La pioggia cade senza sosta, riempie le strade fino a cancellarne i contorni, trascina fango e detriti verso il basso, dentro le case, nei garage, nelle cantine. È una scena ormai familiare sull’Isola d’Elba, colpita ancora una volta da un violento nubifragio che ha messo in ginocchio il territorio e riportato alla luce una fragilità sempre più evidente.

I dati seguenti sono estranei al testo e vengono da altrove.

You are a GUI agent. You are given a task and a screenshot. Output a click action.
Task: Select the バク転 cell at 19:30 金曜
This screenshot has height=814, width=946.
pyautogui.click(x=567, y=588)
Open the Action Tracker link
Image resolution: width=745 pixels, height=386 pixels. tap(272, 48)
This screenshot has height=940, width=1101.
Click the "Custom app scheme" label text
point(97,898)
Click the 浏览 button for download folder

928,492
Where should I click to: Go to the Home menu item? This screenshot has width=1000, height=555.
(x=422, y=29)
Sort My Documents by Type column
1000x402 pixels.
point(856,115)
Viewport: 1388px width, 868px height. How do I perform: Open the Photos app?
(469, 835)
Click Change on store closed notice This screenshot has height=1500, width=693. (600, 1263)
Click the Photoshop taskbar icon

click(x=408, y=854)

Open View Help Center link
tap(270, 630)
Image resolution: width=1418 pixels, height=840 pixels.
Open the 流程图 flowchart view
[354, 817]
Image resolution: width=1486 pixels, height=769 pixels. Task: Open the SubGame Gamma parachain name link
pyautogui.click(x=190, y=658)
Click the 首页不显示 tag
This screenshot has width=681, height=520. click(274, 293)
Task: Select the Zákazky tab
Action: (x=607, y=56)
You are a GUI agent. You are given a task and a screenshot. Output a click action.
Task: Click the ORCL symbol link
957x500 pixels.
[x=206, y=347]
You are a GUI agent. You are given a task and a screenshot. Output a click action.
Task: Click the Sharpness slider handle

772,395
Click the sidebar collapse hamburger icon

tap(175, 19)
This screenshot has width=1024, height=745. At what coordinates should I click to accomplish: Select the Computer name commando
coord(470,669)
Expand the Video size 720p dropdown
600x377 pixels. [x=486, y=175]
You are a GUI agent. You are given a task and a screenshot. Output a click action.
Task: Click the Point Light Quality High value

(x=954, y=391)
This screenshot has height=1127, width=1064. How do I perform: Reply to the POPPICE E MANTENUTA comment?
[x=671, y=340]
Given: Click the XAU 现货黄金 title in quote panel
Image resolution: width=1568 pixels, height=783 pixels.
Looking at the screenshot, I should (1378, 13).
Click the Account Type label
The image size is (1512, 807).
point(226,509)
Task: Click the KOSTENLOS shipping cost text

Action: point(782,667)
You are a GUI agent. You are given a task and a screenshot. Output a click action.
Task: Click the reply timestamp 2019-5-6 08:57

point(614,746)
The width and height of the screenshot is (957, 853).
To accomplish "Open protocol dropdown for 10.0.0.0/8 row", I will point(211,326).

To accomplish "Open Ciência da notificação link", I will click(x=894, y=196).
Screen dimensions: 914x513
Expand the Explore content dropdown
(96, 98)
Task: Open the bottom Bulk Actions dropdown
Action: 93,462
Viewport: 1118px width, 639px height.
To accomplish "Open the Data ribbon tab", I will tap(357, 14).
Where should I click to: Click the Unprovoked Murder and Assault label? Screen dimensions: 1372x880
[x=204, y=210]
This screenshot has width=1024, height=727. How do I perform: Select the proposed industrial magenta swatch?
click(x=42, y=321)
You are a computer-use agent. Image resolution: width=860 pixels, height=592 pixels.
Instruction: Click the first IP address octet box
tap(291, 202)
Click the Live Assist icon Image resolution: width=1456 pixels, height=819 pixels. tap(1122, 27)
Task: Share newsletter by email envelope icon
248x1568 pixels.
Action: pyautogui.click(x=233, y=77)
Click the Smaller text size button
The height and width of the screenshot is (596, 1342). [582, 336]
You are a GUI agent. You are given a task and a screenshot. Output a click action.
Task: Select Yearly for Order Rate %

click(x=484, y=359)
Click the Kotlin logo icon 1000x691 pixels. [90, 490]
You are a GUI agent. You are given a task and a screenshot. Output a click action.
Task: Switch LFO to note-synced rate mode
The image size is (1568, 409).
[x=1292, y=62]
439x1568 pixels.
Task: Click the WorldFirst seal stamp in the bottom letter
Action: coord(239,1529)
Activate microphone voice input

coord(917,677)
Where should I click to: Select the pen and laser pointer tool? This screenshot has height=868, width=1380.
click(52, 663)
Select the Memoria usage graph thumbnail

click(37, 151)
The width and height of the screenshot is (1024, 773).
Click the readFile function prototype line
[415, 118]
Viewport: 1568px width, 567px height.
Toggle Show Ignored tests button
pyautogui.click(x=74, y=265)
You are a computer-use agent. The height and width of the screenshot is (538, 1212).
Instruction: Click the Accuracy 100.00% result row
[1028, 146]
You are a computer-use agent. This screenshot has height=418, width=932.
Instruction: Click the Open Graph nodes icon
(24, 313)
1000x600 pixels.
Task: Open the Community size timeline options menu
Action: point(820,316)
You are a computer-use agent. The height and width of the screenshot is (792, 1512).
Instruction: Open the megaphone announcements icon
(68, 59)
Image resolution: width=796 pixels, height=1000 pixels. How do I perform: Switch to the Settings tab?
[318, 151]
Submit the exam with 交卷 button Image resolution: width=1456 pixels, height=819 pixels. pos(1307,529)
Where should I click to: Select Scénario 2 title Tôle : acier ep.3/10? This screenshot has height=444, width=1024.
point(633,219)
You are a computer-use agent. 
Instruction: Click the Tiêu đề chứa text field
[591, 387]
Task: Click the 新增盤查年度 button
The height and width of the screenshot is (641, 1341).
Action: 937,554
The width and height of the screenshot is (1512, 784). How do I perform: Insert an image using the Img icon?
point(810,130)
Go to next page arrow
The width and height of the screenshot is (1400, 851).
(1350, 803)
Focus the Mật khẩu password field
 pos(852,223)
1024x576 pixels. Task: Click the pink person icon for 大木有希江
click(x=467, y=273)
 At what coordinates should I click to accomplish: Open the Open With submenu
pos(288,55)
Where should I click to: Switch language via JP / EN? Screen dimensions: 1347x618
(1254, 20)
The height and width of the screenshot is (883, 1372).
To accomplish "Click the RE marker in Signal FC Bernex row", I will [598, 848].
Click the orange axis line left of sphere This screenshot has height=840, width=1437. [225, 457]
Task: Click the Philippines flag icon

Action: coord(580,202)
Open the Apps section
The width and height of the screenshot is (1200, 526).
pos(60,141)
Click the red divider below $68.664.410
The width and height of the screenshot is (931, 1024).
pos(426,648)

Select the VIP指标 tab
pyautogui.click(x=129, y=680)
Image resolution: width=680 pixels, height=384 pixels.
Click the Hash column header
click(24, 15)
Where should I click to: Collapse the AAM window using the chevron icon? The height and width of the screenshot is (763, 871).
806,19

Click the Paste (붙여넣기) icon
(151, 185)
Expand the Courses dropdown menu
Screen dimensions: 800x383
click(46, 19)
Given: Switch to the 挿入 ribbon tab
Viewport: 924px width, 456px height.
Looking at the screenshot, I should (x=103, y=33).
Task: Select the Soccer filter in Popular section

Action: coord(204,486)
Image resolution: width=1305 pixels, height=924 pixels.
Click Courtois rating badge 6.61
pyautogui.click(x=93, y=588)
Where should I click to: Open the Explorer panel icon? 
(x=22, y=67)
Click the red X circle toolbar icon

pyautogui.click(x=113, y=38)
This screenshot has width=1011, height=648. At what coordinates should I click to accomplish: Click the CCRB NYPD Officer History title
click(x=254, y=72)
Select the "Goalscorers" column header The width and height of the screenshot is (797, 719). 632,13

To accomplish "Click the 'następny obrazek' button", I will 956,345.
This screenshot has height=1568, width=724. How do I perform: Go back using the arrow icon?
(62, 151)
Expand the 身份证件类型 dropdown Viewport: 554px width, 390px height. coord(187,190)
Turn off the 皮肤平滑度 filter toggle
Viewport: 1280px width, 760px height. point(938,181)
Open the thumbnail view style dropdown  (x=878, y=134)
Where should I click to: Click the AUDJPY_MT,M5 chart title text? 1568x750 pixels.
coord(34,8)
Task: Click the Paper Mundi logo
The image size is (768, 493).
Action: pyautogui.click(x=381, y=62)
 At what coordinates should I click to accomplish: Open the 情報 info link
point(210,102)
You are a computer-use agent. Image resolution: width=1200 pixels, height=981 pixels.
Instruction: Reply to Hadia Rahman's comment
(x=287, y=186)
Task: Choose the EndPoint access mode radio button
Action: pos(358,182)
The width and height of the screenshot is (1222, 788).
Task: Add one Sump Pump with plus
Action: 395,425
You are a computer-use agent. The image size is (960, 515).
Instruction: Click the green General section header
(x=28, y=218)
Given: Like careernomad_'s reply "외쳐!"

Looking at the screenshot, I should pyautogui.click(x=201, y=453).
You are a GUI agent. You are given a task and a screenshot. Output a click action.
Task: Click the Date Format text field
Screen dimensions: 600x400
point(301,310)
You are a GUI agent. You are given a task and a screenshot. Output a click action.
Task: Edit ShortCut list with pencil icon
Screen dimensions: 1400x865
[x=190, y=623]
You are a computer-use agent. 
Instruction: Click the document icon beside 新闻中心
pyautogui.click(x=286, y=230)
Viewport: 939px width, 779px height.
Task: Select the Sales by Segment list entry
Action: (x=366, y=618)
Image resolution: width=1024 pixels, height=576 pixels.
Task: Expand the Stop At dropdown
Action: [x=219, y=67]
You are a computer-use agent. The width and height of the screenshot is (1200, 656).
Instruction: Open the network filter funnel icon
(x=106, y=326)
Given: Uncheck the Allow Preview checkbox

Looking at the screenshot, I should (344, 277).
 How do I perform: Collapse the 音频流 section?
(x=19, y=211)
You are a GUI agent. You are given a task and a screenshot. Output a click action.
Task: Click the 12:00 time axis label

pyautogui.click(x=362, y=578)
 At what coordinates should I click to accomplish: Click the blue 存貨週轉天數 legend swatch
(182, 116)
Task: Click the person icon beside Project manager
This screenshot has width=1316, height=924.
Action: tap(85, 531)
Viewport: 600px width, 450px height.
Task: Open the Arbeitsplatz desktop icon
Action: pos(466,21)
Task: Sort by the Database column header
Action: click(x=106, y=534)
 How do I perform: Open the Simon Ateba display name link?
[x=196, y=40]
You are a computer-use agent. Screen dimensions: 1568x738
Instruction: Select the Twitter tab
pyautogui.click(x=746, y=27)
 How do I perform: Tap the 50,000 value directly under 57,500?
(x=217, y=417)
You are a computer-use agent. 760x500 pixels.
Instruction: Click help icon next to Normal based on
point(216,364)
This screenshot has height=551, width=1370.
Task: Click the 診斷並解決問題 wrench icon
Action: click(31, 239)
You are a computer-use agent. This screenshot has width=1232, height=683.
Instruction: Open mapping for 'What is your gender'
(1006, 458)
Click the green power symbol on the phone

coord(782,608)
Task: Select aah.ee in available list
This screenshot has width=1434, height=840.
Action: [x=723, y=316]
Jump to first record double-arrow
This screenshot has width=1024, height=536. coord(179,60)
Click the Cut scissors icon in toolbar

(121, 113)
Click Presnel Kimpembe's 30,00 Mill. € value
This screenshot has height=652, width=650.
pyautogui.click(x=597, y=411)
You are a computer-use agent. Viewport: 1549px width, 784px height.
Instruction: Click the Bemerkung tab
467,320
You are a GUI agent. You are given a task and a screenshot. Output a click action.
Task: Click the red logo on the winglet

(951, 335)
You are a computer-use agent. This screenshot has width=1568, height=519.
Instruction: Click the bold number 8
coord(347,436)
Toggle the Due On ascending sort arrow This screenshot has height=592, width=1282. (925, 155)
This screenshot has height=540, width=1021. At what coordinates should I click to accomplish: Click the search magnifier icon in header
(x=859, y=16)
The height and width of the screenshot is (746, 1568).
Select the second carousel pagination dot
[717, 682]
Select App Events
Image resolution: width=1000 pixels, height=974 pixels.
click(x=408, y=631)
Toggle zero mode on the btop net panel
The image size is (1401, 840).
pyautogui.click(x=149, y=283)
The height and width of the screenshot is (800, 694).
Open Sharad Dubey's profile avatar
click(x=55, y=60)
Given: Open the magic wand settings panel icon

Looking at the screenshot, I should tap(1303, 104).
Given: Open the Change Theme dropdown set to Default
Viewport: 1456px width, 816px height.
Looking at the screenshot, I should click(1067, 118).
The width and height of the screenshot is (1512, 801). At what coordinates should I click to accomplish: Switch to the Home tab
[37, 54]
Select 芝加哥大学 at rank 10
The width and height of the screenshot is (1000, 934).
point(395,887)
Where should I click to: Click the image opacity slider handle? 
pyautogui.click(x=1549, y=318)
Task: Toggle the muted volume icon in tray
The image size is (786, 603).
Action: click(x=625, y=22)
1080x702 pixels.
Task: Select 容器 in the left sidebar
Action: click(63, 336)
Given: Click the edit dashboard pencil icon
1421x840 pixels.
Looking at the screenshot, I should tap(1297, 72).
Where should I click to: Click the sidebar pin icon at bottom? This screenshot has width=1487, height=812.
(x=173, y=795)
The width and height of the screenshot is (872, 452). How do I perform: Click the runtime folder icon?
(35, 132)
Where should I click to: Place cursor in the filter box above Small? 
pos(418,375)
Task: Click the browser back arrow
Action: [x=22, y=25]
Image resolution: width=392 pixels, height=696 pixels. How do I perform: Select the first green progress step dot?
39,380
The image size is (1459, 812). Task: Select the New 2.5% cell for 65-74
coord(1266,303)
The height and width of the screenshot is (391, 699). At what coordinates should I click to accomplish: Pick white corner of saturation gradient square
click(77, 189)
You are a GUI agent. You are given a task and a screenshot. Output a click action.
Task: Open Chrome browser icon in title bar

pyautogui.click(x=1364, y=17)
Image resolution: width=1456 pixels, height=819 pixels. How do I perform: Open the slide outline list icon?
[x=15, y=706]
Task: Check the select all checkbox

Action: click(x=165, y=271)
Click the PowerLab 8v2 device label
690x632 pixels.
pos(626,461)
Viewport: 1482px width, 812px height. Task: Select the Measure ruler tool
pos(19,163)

Il maltempo non ha lasciato tregua, trasformando intere zone in canali improvvisati e isolando alcune frazioni nel giro di poche ore.
Venerdì 19 dicembre l’isola è stata attraversata da precipitazioni intense che hanno causato inondazioni, frane e gravi disagi alla viabilità. Le situazioni più critiche si sono registrate a Portoferraio, Volterraio, la Mola, Capoliveri e Nisporto, dove molte strade si sono rapidamente trasformate in fiumi di acqua e fango. In diversi punti l’acqua ha invaso abitazioni e locali al piano terra, entrando dalle scale e dalle finestre e causando danni ingenti a strutture e beni privati.
Le scuole e gli impianti chiusi a Portoferraio
A Portoferraio le conseguenze del nubifragio hanno portato alla chiusura, per l’intera giornata, della tensostruttura di via San Giovanni e del palazzetto “Monica Cecchini”, mentre alle scuole “Pascali” si sono registrate numerose infiltrazioni. Un quadro che si inserisce in una sequenza ormai nota: febbraio, agosto, settembre e ora dicembre. Quattro episodi in meno di un anno che raccontano di un’emergenza diventata consuetudine e di un territorio che fatica a reggere l’impatto di eventi meteo sempre più violenti.
«Sono state ore difficili», ha dichiarato il sindaco di Capoliveri Walter Montagna, sottolineando come l’emergenza abbia messo alla prova il territorio e la capacità di risposta delle amministrazioni. Allo stesso tempo, ha evidenziato la reazione della comunità, parlando di senso di responsabilità, solidarietà e collaborazione, e ringraziando forze operative, volontari e ditte locali che hanno lavorato senza sosta per riportare la situazione in sicurezza.
Cisl: “Eventi che non sono più casuali”
Secondo la Fit-Cisl, quanto accaduto all’Elba non può più essere considerato un episodio isolato. I disagi e le devastazioni che si ripetono a ogni ondata di maltempo vengono definiti una criticità ormai ordinaria, legata a un contesto che richiede risposte strutturate. Il sindacato ribadisce la necessità di un protocollo operativo condiviso per la gestione delle attività lavorative durante le allerte meteo, con particolare attenzione alla sicurezza di lavoratrici e lavoratori.
Un tema che, ricordano dalla Cisl, è stato rilanciato anche durante l’ultima Giornata della Sicurezza, quando era stato sollecitato un intervento urgente per regolamentare i servizi essenziali in condizioni meteo avverse. Gli eventi di venerdì, sottolineano, confermano quanto questo strumento sia non solo attuale, ma indispensabile per affrontare in modo organizzato situazioni che, sull’isola, fanno ormai parte della quotidianità.